Just like "gladimhere" expressed, going from caregiving in the hospital where you worked and then going home and doing more is what most of us have never done. You never got a break from situation to situation. I'm glad you took a three-month FMLA - you need that!
If you truly did fail as a daughter, you wouldn't have been with her until the end. If you failed as a human being and a professional working in a hospital as a caregiver, you wouldn't have been able to help anybody. But, that's not the case. You have given of yourself tirelessly.
Let me assure you the fact that you feel so down for being mean tells me you have the ability to look deep within and admit the imperfections we all have.
When my mom was diagnosed with Alzheimer's at the age of 89 and we had to move her to an ALF, I had a lot of frustration, resentment and I was angry at the diagnosis. I was not very nice or patient. Do I feel guilt? Of course I do and always will but, I have to change my mindset and look at the positive things I've done since that time. What you are experiencing is normal. You are expecting way too much from yourself right now. Yes, you are sad everyday and yes, you're not enjoying anything anymore - your grieving. When my dad passed away in 2004, I didn't even like the sun to shine or the birds to sing. Was it because I don't like the sunshine or birds singing? No, I was just in such deep grief that those things "didn't feel right to me."

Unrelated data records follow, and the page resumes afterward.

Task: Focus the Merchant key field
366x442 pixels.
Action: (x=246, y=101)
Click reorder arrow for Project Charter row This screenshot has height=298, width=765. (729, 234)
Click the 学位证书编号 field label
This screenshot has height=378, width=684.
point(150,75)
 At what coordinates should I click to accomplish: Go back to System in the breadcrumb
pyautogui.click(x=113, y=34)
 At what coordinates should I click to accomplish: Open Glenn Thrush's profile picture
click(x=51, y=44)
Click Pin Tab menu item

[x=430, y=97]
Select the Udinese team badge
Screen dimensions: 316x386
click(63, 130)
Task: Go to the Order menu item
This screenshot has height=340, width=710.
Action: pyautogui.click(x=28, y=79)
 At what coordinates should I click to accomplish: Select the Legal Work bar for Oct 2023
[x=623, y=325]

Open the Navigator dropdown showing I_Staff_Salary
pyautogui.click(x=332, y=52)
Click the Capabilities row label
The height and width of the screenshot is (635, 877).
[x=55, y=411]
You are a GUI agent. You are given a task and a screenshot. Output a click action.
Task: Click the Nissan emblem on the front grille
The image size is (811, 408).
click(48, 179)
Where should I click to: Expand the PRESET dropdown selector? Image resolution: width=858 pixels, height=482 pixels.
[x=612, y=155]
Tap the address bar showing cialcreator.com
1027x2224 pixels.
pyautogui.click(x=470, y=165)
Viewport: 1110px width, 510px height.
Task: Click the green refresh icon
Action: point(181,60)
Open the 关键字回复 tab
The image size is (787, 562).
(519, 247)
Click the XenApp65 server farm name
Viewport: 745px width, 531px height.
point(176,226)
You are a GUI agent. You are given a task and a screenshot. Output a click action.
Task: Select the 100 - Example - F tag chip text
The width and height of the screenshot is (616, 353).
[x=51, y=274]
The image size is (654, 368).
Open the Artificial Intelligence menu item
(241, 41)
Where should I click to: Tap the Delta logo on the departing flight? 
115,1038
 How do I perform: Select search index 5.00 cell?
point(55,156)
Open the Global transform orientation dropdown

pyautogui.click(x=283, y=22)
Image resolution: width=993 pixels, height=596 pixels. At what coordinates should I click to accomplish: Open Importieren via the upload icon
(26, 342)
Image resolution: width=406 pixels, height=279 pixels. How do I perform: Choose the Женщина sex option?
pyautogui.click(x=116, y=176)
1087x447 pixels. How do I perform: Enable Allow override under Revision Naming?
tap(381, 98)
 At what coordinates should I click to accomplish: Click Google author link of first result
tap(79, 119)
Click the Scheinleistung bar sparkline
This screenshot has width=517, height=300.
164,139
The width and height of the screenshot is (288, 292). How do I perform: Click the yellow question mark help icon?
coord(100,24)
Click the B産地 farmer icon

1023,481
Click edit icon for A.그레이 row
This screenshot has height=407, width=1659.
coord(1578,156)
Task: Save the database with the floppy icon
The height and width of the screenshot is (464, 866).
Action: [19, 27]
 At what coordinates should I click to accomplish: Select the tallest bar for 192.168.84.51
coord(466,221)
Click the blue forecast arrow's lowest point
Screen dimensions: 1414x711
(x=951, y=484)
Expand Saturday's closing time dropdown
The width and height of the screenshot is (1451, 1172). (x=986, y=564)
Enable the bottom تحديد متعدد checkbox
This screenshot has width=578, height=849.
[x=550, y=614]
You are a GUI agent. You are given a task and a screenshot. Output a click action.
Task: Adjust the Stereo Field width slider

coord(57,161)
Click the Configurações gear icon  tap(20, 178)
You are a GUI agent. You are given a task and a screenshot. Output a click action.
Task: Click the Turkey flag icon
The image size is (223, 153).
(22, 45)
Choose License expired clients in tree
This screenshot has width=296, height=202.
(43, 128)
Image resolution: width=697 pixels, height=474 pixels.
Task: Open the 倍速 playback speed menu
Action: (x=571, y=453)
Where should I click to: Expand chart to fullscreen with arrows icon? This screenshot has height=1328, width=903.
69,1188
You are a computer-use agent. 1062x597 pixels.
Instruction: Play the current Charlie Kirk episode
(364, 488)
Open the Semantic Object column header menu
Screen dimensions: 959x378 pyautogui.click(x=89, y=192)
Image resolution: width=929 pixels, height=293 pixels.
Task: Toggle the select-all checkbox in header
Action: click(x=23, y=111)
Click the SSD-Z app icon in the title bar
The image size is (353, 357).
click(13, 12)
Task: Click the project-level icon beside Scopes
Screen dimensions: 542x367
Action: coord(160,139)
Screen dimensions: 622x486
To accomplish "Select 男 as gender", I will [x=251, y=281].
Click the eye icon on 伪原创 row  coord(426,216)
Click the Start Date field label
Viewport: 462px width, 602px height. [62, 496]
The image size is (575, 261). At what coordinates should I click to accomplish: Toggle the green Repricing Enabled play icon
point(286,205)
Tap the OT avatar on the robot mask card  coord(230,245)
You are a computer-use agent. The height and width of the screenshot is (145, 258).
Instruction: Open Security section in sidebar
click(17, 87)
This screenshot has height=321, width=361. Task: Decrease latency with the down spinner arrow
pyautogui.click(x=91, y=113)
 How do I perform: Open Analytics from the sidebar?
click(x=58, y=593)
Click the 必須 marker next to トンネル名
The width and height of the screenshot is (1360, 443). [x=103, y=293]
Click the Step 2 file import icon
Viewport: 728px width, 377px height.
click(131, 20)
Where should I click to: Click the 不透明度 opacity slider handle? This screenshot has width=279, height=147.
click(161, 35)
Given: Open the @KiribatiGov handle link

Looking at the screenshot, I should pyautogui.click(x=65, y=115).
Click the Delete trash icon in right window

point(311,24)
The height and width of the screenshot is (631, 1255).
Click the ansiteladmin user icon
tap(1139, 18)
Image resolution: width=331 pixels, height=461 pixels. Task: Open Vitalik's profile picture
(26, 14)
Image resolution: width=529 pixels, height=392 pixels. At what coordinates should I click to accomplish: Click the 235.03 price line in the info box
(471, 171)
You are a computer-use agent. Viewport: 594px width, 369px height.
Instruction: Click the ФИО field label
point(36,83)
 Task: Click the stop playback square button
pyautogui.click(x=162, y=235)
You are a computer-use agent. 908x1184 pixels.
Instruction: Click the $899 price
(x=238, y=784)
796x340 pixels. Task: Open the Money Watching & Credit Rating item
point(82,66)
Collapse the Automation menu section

Lastly, you did not help in killing her. When it's our time to leave this earth, we - will - leave - this - earth. Nothing or no one can stop it from happening.
I hope you will seek out some grief counseling even if you only read a book. I had bought a couple of books and each night I would climb into bed and read. I did support groups briefly and then I had counseling with hospice who provided it for a year. I will pray for you to have peace in your heart - take care!
My sincere sympathy to you and your family as you grieve the loss of your mom back in March. I'm glad you have "good times" to remember even though it's hard at this time.
You are a human being with limitations who did the best you can. Giving up on guilt means you have to pass into the grieving and loss.
You had a life long relationship with your Mom. You cared for your Mom. I bet there were a FEW times the two of you frustrated one another. She knew you and you knew her.
As to her giving up, they get tired. You work in health care, so I know you have seen that more than once. They don't so much give up as they just get so exhausted by it, and just want peace at some point.
I hope this is a phase you can move through, so you an celebrate what was good, mourn what was bad, understand your Mom and you BOTH were only human beings doing the best you could. Parent and child relationships are some of the very most fraught, even in the BEST of circumstances.
There is no one of us who didn't, in care-giving have frustrations, and instead of expressing our OWN fear, exhaustion, limitations, confusions did instead lash out. Hopefully we later said "I am sorry". It goes a long way. We will remember it. We will have to live with it. I still remember just about the single "mean thing" I ever said to my bro when I said "You and I are SUCH control freaks; we would have been just FINE if life hadn't got messy, but (expletive, expletive, expletive) THIS is MESSY!" I was out of line. Afraid. Frustrated. Exhausted. I was a human. I know wherever he is, if he is sentient at all he not only forgave me long ago, but is giggling about it a bit.
Consider trying to get some help so someone can help you comb out your feelings. If you were a bad person you would not be thinking about any of this at all. You just proved you are not bad. Psychotics don't sweat meanness.